Environ 90 % de l'économie mondiale a connu une récession en 2020. Mais aujourd'hui, nous assistons à un rebond de la croissance mondiale, assez vigoureux dans les grandes économies — comme aux États-Unis ou en Chine — qui relance les échanges commerciaux, les investissements étrangers directs et amorce une amélioration des indicateurs de flux financiers.

Franchir la prochaine étape du développement pour la Malaisie

L'ambition de la Malaisie est de devenir une économie développée à revenu élevé. Cet objectif remonte à sa « Vision 2020 ». Cela ne s'est pas produit en 2020, mais nous pensons que la Malaisie franchira le seuil du revenu national brut (RNB) par habitant qui définit le statut de pays à revenu élevé et échappera ainsi au piège du revenu intermédiaire dans les prochaines années. Toutefois, cette transition imminente soulève de nombreuses et nouvelles questions sur l'orientation de l'économie malaisienne. Et la comparaison de la Malaisie avec les pays à revenu élevé met en évidence un certain nombre de domaines qui nécessiteront des réformes.

Par exemple, il est clair que le pays pâtit d'un écart important entre l'offre et la demande en matière de compétences. En Malaisie, nous constatons régulièrement des écarts importants entre ce que les entreprises du secteur privé nous disent rechercher sur le marché du travail et ce qu'elles sont en mesure de trouver à tous les niveaux de compétences. Combler cet écart était un défi majeur pour la Malaisie, même avant la pandémie. Toutefois, la crise et la fermeture d'établissements d'enseignement qui a suivi ont également eu des retombées néfastes sur le capital humain de la Malaisie. Nous observons un bouleversement similaire dans toute la région.

L'un des plus grands écarts entre la Malaisie et d'autres économies qui sont passées d'un revenu moyen à un revenu élevé est la capacité du gouvernement à dégager des recettes. Actuellement, la Malaisie perçoit 15 % environ du produit intérieur brut (PIB) en impôts, ce qui est faible par rapport aux pays de comparaison.
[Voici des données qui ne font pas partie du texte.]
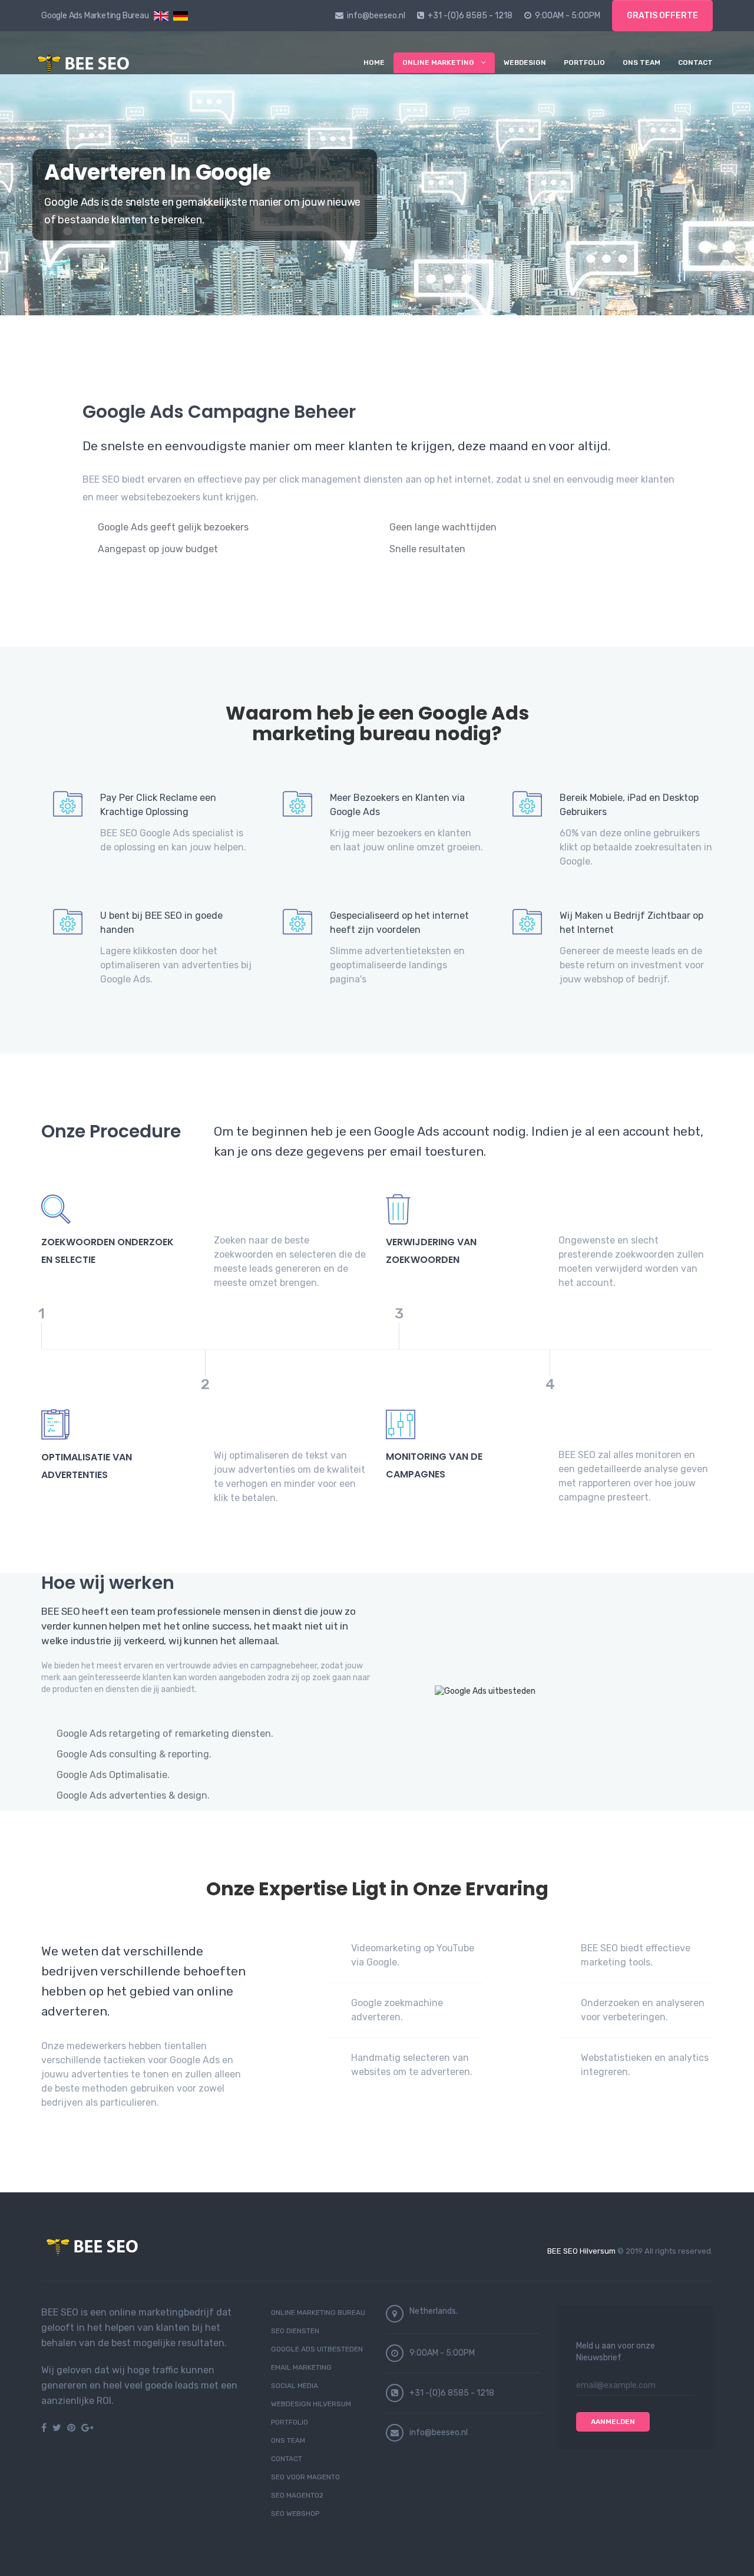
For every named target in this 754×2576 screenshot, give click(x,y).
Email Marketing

Rebondir après la pandémie

La COVID-19 demeure une source majeure d'incertitude, mais nous commençons à voir la Malaisie délaisser les approches générales pour intervenir de manière plus ciblée en vue de contenir les nouveaux foyers d'infection qui surgissent. Nous constatons que les dépenses publiques suscitent de plus en plus d'inquiétudes à la suite de la crise, surtout en ce qui concerne la disponibilité budgétaire qui permettrait de soutenir de nouvelles mesures de relance. Avant même la pandémie, la Malaisie se heurtait déjà à ses politiques de limitation de la dette. Cette limite a été modifiée l'année dernière; le plafond d'emprunt est passé de 55 à 60 % du PIB. On s'inquiète des passifs éventuels et de la mesure dans laquelle le gouvernement peut dépenser prudemment pour soutenir une reprise. Nous constatons également une faiblesse persistante de l'investissement privé, compte tenu des nombreuses sources d'incertitude.
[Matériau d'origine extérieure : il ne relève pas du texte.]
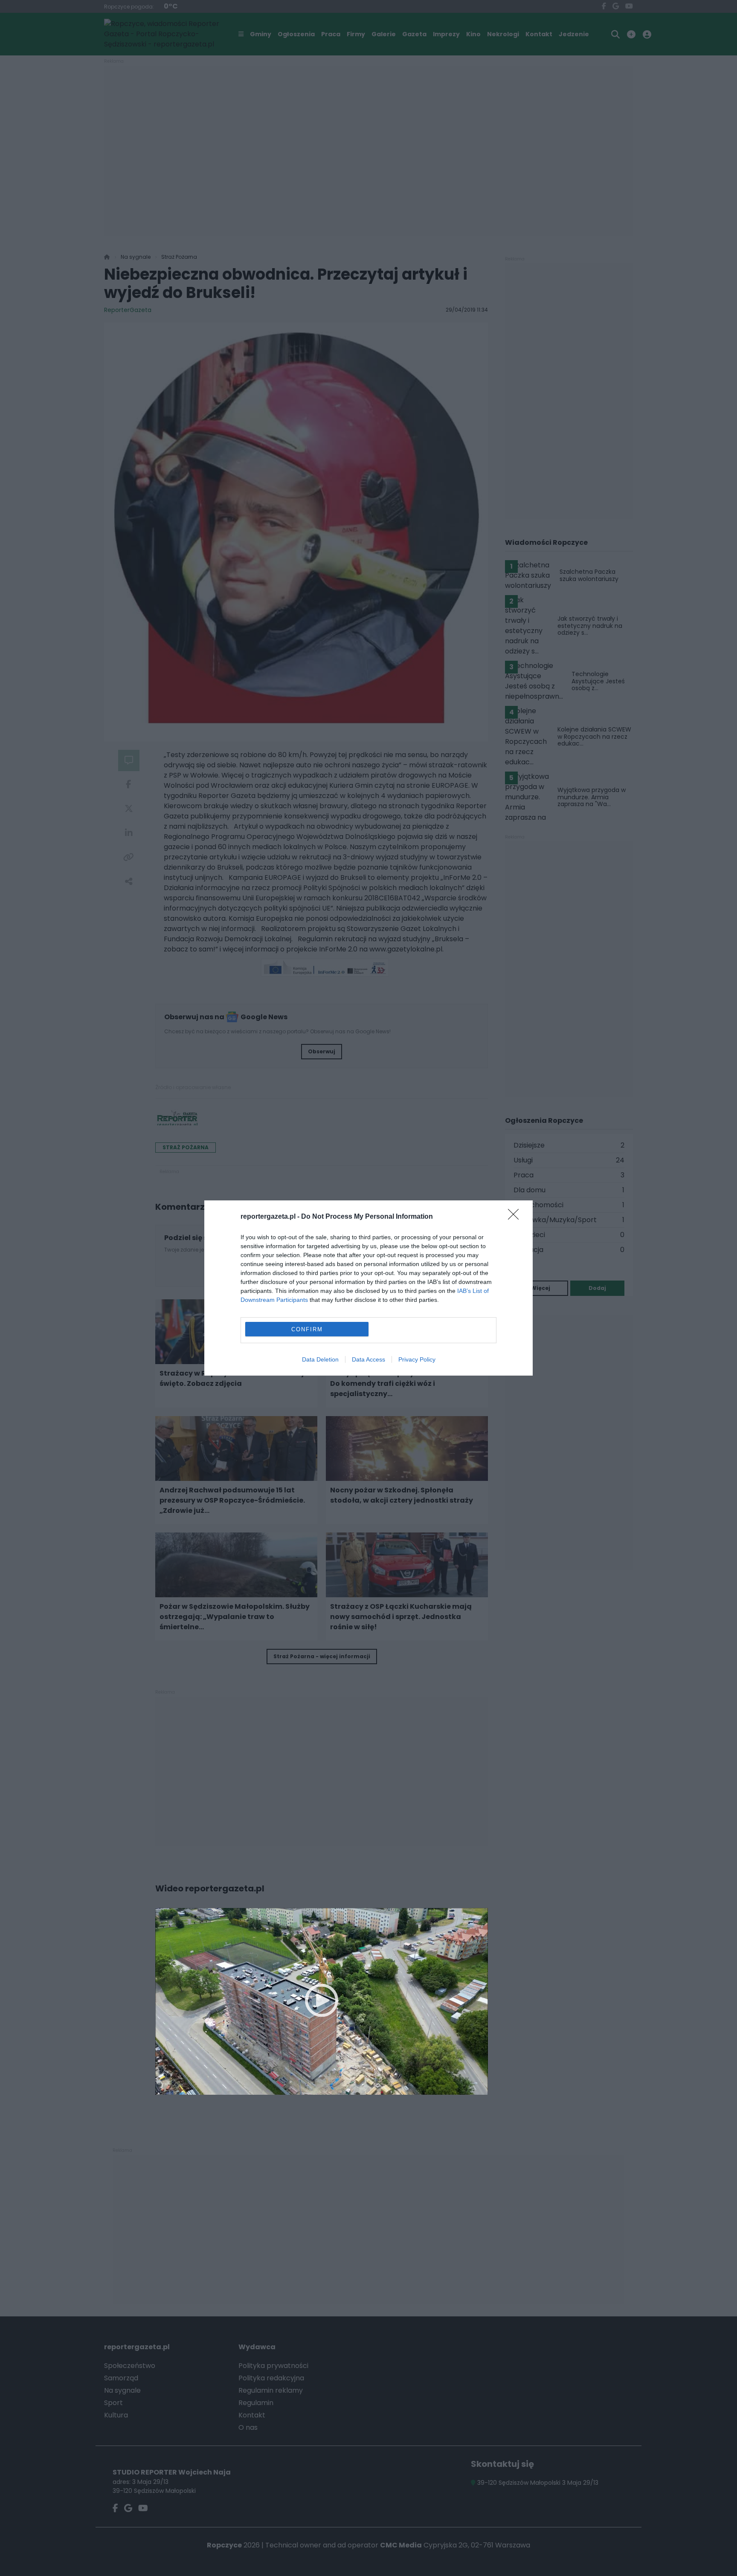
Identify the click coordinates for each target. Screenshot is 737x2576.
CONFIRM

Malgré les défis associés à la COVID-19, la pandémie présente également certains débouchés. Il s'agit notamment de l'accélération notable de la transition vers le commerce électronique et le numérique qui refaçonne de nombreux pays, dont la Malaisie. À l'avenir, je pense que nous considérerons la COVID-19 comme une sorte d'expérience de laboratoire qui aura permis de voir ce qui se passe lorsque nous obligeons les entreprises et les consommateurs à accélérer le rythme de la transition numérique en raison de facteurs externes.
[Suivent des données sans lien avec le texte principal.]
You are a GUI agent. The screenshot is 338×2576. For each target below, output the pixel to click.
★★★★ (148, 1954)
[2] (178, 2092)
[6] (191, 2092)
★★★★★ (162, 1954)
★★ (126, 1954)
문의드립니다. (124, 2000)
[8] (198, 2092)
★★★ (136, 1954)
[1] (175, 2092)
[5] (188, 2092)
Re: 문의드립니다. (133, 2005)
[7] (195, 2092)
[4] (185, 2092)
La grande question est donc de savoir comment la Malaisie peut-elle sortir de la crise. Les politiques publiques, notamment les diverses mesures de relance économique, ont permis d'atténuer les répercussions de la crise. Mais nous estimons que la seule façon de modeler une reprise durable est de stimuler les investissements du secteur privé, d'investir dans la qualité du capital humain et de favoriser une croissance plus rapide de la productivité.